• Problem details
Please transcribe every entry below exactly as written.

BEGIN Data to process

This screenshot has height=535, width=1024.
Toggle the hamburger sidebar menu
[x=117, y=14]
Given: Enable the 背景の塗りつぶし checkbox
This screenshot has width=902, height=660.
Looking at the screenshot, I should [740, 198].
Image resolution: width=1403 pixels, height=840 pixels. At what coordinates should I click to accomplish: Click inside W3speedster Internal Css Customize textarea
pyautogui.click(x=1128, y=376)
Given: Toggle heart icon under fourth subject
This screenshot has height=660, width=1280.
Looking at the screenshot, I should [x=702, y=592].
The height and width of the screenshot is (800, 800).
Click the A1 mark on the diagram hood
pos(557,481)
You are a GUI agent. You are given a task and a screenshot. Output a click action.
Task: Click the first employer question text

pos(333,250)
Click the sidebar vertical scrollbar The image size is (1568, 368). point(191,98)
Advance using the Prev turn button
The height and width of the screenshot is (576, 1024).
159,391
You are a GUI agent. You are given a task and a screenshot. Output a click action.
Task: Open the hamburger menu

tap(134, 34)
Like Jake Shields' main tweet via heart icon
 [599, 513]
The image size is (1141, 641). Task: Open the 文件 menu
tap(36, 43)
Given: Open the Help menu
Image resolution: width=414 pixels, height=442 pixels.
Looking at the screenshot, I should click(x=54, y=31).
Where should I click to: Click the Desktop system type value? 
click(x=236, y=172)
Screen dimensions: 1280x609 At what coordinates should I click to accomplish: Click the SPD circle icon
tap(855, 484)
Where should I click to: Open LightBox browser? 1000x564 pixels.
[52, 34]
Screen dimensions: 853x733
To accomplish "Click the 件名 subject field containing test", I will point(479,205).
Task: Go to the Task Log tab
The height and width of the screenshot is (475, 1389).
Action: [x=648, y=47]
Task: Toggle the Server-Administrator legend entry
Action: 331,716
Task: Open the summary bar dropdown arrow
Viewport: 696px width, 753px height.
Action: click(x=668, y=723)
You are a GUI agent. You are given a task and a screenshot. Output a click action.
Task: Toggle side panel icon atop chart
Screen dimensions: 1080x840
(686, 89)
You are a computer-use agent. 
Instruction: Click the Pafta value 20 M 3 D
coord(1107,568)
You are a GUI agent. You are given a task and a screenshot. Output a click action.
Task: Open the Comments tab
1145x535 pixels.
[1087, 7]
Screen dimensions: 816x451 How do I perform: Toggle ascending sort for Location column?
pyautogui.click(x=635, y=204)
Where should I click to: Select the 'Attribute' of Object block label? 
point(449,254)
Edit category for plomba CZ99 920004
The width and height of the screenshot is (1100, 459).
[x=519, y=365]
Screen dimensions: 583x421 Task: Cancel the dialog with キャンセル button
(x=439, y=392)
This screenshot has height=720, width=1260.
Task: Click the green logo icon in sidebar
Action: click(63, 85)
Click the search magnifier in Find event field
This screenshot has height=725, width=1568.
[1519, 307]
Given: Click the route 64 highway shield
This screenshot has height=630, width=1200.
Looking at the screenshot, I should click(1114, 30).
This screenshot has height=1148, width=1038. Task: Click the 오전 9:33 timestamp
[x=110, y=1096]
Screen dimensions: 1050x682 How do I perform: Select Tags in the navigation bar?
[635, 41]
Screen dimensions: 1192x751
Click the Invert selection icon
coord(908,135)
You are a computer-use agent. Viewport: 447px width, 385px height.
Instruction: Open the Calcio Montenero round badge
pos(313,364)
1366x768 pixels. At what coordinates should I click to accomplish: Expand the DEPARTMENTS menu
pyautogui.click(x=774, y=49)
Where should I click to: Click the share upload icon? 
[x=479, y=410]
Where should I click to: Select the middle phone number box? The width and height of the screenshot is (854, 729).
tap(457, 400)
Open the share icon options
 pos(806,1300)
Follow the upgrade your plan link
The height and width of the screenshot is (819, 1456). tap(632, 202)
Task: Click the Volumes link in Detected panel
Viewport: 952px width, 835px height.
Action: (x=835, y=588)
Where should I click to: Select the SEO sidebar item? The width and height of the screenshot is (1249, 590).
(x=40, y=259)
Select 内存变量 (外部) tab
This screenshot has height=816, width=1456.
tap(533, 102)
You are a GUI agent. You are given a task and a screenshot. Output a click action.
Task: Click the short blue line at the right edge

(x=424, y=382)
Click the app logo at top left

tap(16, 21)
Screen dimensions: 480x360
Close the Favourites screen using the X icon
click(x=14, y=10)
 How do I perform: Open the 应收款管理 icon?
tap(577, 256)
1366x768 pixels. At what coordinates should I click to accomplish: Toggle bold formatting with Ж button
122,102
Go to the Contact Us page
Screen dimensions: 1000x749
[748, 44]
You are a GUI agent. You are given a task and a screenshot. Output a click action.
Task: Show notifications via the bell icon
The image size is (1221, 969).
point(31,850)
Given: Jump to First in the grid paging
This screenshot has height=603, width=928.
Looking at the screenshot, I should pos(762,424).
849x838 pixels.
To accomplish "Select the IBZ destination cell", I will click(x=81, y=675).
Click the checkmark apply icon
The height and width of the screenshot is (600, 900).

END Data to process

• Reply
This screenshot has height=535, width=1024.
Toggle the hamburger sidebar menu
[x=117, y=14]
Given: Enable the 背景の塗りつぶし checkbox
This screenshot has width=902, height=660.
Looking at the screenshot, I should [740, 198].
Image resolution: width=1403 pixels, height=840 pixels. At what coordinates should I click to accomplish: Click inside W3speedster Internal Css Customize textarea
pyautogui.click(x=1128, y=376)
Given: Toggle heart icon under fourth subject
This screenshot has height=660, width=1280.
Looking at the screenshot, I should [x=702, y=592].
The height and width of the screenshot is (800, 800).
Click the A1 mark on the diagram hood
pos(557,481)
You are a GUI agent. You are given a task and a screenshot. Output a click action.
Task: Click the first employer question text

pos(333,250)
Click the sidebar vertical scrollbar The image size is (1568, 368). point(191,98)
Advance using the Prev turn button
The height and width of the screenshot is (576, 1024).
159,391
You are a GUI agent. You are given a task and a screenshot. Output a click action.
Task: Open the hamburger menu

tap(134, 34)
Like Jake Shields' main tweet via heart icon
 [599, 513]
The image size is (1141, 641). Task: Open the 文件 menu
tap(36, 43)
Given: Open the Help menu
Image resolution: width=414 pixels, height=442 pixels.
Looking at the screenshot, I should click(x=54, y=31).
Where should I click to: Click the Desktop system type value? 
click(x=236, y=172)
Screen dimensions: 1280x609 At what coordinates should I click to accomplish: Click the SPD circle icon
tap(855, 484)
Where should I click to: Open LightBox browser? 1000x564 pixels.
[52, 34]
Screen dimensions: 853x733
To accomplish "Click the 件名 subject field containing test", I will point(479,205).
Task: Go to the Task Log tab
The height and width of the screenshot is (475, 1389).
Action: [x=648, y=47]
Task: Toggle the Server-Administrator legend entry
Action: 331,716
Task: Open the summary bar dropdown arrow
Viewport: 696px width, 753px height.
Action: click(x=668, y=723)
You are a GUI agent. You are given a task and a screenshot. Output a click action.
Task: Toggle side panel icon atop chart
Screen dimensions: 1080x840
(686, 89)
You are a computer-use agent. 
Instruction: Click the Pafta value 20 M 3 D
coord(1107,568)
You are a GUI agent. You are given a task and a screenshot. Output a click action.
Task: Open the Comments tab
1145x535 pixels.
[1087, 7]
Screen dimensions: 816x451 How do I perform: Toggle ascending sort for Location column?
pyautogui.click(x=635, y=204)
Where should I click to: Select the 'Attribute' of Object block label? 
point(449,254)
Edit category for plomba CZ99 920004
The width and height of the screenshot is (1100, 459).
[x=519, y=365]
Screen dimensions: 583x421 Task: Cancel the dialog with キャンセル button
(x=439, y=392)
This screenshot has height=720, width=1260.
Task: Click the green logo icon in sidebar
Action: click(63, 85)
Click the search magnifier in Find event field
This screenshot has height=725, width=1568.
[1519, 307]
Given: Click the route 64 highway shield
This screenshot has height=630, width=1200.
Looking at the screenshot, I should click(1114, 30).
This screenshot has height=1148, width=1038. Task: Click the 오전 9:33 timestamp
[x=110, y=1096]
Screen dimensions: 1050x682 How do I perform: Select Tags in the navigation bar?
[635, 41]
Screen dimensions: 1192x751
Click the Invert selection icon
coord(908,135)
You are a computer-use agent. Viewport: 447px width, 385px height.
Instruction: Open the Calcio Montenero round badge
pos(313,364)
1366x768 pixels. At what coordinates should I click to accomplish: Expand the DEPARTMENTS menu
pyautogui.click(x=774, y=49)
Where should I click to: Click the share upload icon? 
[x=479, y=410]
Where should I click to: Select the middle phone number box? The width and height of the screenshot is (854, 729).
tap(457, 400)
Open the share icon options
 pos(806,1300)
Follow the upgrade your plan link
The height and width of the screenshot is (819, 1456). tap(632, 202)
Task: Click the Volumes link in Detected panel
Viewport: 952px width, 835px height.
Action: (x=835, y=588)
Where should I click to: Select the SEO sidebar item? The width and height of the screenshot is (1249, 590).
(x=40, y=259)
Select 内存变量 (外部) tab
This screenshot has height=816, width=1456.
tap(533, 102)
You are a GUI agent. You are given a task and a screenshot. Output a click action.
Task: Click the short blue line at the right edge

(x=424, y=382)
Click the app logo at top left

tap(16, 21)
Screen dimensions: 480x360
Close the Favourites screen using the X icon
click(x=14, y=10)
 How do I perform: Open the 应收款管理 icon?
tap(577, 256)
1366x768 pixels. At what coordinates should I click to accomplish: Toggle bold formatting with Ж button
122,102
Go to the Contact Us page
Screen dimensions: 1000x749
[748, 44]
You are a GUI agent. You are given a task and a screenshot. Output a click action.
Task: Show notifications via the bell icon
The image size is (1221, 969).
point(31,850)
Given: Jump to First in the grid paging
This screenshot has height=603, width=928.
Looking at the screenshot, I should pos(762,424).
849x838 pixels.
To accomplish "Select the IBZ destination cell", I will click(x=81, y=675).
Click the checkmark apply icon
The height and width of the screenshot is (600, 900).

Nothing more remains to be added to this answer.